² Red Glead Discovery AB, Medicon Village, Scheelevägen 8, Lund 223 63, Sweden.
³ Research Institute for Medicines (iMed.ULisboa), Faculty of Pharmacy, Universidade de Lisboa, Av. Prof. Gama Pinto, Lisbon 1649-003, Portugal.
⁴ Interdisciplinary Centre of Marine and Environmental Research (CIIMAR) & Laboratory of Organic and Pharmaceutical Chemistry, Department of Chemical Sciences, Faculty of Pharmacy, University of Porto, Rua Jorge Viterbo Ferreira 228, Porto 4050-313, Portugal.
⁵ Laboratory of Molecular Cancer Biology, URPhyM, NARILIS, Faculty of Medicine, University of Namur, Namur 5000, Belgium.
⁶ CBIOS-Center for Research in Biosciences & Health Technologies, Lusófona University, Campo Grande, 376, Lisboa 1749-024, Portugal.

Abstract

A medicinal chemistry approach combining in silico and in vitro methodologies was performed aiming at identifying and characterizing putative allosteric drug-binding sites (aDBSs) at the interface of the transmembrane- and nucleotide-binding domains (TMD-NBD) of P-glycoprotein.
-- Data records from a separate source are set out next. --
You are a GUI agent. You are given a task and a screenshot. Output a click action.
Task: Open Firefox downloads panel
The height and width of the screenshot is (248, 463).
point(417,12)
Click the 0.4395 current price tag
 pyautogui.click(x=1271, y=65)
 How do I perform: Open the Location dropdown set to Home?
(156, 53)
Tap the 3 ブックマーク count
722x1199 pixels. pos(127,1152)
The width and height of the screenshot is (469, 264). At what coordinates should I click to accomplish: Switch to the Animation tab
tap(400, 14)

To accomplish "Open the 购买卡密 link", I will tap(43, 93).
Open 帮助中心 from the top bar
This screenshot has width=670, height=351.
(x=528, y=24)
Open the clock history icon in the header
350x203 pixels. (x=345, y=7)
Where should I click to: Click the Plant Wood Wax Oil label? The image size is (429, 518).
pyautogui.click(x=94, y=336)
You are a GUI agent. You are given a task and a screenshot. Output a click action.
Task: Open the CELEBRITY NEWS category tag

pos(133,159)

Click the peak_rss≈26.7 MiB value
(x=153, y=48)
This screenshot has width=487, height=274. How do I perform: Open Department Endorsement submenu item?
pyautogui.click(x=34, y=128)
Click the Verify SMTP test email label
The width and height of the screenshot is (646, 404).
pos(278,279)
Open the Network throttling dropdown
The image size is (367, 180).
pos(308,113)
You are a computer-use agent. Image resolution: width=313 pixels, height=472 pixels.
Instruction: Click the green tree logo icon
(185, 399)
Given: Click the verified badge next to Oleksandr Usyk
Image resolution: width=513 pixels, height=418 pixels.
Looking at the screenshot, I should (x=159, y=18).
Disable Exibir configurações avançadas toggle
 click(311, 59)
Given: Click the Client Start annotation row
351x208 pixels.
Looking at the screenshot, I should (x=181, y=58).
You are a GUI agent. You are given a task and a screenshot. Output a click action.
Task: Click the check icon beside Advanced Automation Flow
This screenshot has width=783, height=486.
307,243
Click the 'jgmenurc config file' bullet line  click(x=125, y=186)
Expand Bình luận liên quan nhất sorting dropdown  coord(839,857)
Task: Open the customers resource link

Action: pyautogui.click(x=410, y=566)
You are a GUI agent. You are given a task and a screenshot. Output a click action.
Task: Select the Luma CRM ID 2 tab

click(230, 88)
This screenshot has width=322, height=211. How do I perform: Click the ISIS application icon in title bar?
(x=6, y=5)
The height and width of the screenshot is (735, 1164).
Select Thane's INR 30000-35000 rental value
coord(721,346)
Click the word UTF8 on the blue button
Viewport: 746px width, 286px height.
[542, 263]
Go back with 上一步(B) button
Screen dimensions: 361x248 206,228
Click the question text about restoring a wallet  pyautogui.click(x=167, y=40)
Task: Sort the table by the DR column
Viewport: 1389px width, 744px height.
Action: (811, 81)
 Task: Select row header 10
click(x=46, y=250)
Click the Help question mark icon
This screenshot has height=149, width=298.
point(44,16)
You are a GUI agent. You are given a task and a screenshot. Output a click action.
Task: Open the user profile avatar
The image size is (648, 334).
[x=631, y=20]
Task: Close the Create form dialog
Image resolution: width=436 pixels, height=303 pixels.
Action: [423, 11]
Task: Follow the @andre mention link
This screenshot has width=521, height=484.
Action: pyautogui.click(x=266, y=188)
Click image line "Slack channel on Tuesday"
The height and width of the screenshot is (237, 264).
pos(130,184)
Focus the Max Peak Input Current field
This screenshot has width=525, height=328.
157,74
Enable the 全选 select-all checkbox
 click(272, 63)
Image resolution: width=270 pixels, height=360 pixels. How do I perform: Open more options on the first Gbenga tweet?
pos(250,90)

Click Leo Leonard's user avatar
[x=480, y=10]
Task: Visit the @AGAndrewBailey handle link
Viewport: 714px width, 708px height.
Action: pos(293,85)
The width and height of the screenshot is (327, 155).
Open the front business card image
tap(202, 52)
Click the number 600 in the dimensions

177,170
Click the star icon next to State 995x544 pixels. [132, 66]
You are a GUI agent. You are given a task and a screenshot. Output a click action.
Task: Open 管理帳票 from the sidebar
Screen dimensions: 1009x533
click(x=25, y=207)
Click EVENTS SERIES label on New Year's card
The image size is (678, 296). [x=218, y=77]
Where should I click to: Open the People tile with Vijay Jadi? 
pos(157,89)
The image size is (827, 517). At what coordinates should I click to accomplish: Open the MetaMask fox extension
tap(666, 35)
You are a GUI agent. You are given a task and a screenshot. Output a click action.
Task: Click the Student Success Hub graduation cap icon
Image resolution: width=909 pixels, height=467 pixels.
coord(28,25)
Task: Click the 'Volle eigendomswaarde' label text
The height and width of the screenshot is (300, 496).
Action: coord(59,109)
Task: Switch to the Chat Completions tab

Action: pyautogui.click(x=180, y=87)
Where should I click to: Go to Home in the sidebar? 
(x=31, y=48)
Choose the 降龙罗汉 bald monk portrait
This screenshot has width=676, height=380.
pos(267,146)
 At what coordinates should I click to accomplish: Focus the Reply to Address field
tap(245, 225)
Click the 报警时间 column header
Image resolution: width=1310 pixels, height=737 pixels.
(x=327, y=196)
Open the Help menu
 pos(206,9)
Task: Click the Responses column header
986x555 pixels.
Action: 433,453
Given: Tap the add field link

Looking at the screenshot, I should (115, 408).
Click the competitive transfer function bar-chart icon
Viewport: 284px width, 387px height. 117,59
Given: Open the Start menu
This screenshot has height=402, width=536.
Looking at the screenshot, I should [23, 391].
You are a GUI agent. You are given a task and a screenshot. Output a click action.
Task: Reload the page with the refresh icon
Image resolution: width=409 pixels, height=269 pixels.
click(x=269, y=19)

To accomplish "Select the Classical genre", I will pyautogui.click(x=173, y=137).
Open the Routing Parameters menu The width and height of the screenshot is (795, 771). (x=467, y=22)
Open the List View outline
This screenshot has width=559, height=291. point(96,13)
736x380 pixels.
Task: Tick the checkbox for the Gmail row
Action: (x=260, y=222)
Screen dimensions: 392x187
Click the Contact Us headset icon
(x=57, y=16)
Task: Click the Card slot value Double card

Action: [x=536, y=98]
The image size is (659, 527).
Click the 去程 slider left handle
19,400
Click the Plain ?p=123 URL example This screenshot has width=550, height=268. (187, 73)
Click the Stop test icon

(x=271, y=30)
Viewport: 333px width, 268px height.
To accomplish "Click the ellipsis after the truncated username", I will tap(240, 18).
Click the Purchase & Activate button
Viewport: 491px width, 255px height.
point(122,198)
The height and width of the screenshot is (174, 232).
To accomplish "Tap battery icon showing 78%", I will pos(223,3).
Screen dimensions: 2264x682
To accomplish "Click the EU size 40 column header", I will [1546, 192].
Two aDBSs were identified, one in TMD1/NBD1 and another one in TMD2/NBD2, by means of in silico fragment-based molecular dynamics and characterized in terms of size, polarity, and lining residues. From a small library of thioxanthone and flavanone derivatives, experimentally described to bind at the TMD-NBD interfaces, several compounds were identified to be able to decrease the verapamil-stimulated ATPase activity. An IC₅₀ of 81 ± 6.6 μM is reported for a flavanone derivative in the ATPase assays, providing evidence for an allosteric efflux modulation in P-glycoprotein. Molecular docking and molecular dynamics gave additional insights on the binding mode on how flavanone derivatives may act as allosteric inhibitors.